A story worthy of bringing me out of my writing doldrums. For the longest time people of color were told across dinner tables throughout this country, America, that in order for them to make it, be accepted, achieve their dreams, goals, aspirations they had to learn the language. It’s gratifying to see that that’s still practiced by some who might not be sitting in dining rooms but rather in barber shops.
A barber gave free haircuts to kids, but first they had to read him a story.
On Aug. 8, 2015, barber Courtney Holmes decided to take a different approach to his work for the day.
It was during his community’s second annual Back to School Bash in Dubuque, Iowa’s Comiskey Park, an event in which community partners and organizations help get kids and families off on the right feet for the upcoming school year.

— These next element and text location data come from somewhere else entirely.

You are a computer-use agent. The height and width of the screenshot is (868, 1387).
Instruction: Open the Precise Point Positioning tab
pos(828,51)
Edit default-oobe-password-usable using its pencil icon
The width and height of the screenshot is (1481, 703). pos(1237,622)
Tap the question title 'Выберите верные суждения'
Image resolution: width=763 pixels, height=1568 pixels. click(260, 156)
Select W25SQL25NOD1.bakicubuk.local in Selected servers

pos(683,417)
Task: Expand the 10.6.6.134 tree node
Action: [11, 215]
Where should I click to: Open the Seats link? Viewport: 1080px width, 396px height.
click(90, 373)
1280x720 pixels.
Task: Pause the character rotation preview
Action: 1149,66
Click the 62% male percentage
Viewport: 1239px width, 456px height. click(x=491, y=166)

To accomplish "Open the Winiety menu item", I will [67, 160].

Holmes, from the Spark Family Hair Salon, knew exactly how to contribute.
He decided to give his hair-cutting services away for free.
There was one catch: The kids had to read him a story to get their free haircuts.
Holmes told the Telegraph Herald that his A+ back-to-school move was because he wanted to support the kids learning to read.
“I just want to help out the kids, help out the community, make sure the kids are able to read a book and get a nice haircut for school,” he said.
What a great reason. Exchanging a story for a trim? It’s a small gesture that can go such a long way.
“The idea [of the Back to School Bash] is to connect people to people and people to resources,” said Anderson Sainci, coordinator of the bash. “It helps all of us to reach our full potential.”
It’s great to see communities coming together to support each other, especially during back-to-school time.
It’s great to see communities coming together no matter what the reason, but around these kinds of moments where money and resources might be tight, it’s helping hands like this that can make a big difference.
And it is, indeed, how we can all help each other reach our full potential.